I have a text file formatted like a JSON file however everything is on a single line (could be a MongoDB File). Could someone please point me in the direction of how I could extract values using a Python regex method please?
The text shows up like this:
{"d":{"__type":"WikiFileNodeContent:http:\/\/samplesite.com.‌au\/ns\/business\/wi‌ki","author":null,"d‌escription":null,"fi‌leAssetId":"034b9317‌-60d9-45c2-b6d6-0f24‌b59e1991","filename"‌:"Reports.pdf"},"cre‌atedBy":1531,"create‌dByUsername":"John Cash","icon":"\/Assets10.37.5.0\/pix\/16x16\/page_white_acro‌bat.png","id":3041,"‌inheritedPermissions‌":false,"name":"map"‌,"permissions":[23,8‌7,35,49,65],"type":3‌,"viewLevel":2},{"__‌type":"WikiNode:http‌:\/\/samplesite.com.‌au\/ns\/business\/wi‌ki","children":[],"c‌ontent":
I am wanting to get the "fileAssetId" and filename". Ive tried to load the like with Pythons JSON module but I get an error
For the FileAssetid I tried this regex:
regex = re.compile(r"([0-9a-f]{8})\S*-\S*([0-9a-f]{4})\S*-\S*([0-9a-f]{4})\S*-\S*([0-9a-f]{4})\S*-\S*([0-9a-f]{12})")
But i get the following 034b9317‌, 60d9, 45c2, b6d6, 0f24‌b59e1991
Im not to sure how to get the data as its displayed.

How about using positive lookahead and lookbehind:
(?<=\"fileAssetId\":\")[a-fA-F0-9-]+?(?=\")
captures the fileAssetId and
(?<=\"filename\":\").+?(?=\")
matches the filename.
For a detailed explanation of the regex have a look at the Regex101-Example. (Note: I combined both in the example with an OR-Operator | to show both matches at once)
To get a list of all matches use re.findall or re.finditer instead of re.match.
re.findall(pattern, string) returns a list of matching strings.
re.finditer(pattern, string) returns an iterator with the objects.
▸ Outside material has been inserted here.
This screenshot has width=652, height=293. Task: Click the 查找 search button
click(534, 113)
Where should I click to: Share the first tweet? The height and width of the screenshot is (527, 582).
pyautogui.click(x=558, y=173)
You can use python's walk method and check each entry with re.match.
In case that the string you got is not convertable to a python dict, you can use just regex:
print re.match(r'.*fileAssetId\":\"([^\"]+)\".*', your_pattern).group(1)
Solution for your example:
import re
example_string = '{"d":{"__type":"WikiFileNodeContent:http:\/\/samplesite.com.u\/ns\/business\/wiki","author":null,"description":null,"fileAssetId":"034b9317-60d9-45c2-b6d6-0f24b59e1991","filename":"Reports.pdf"},"createdBy":1531,"createdByUsername":"John Cash","icon":"\/Assets10.37.5.0\/pix\/16x16\/page_white_acrobat.png","id":3041,"inheritedPermissions":false,"name":"map","permissions":[23,87,35,49,65],"type":3,"viewLevel":2},{"__type":"WikiNode:http:\/\/samplesite.com.au\/ns\/business\/wiki","children":[],"content"'
regex_pattern = r'.*fileAssetId\":\"([^\"]+)\".*'
match = re.match(regex_pattern, example_string)
fileAssetId = match.group(1)
print('fileAssetId: {}'.format(fileAssetId))
executing this yields:
34b9317‌-60d9-45c2-b6d6-0f24‌b59e1991

Try adding \n to the string that you are entering in to the file (\n means new line)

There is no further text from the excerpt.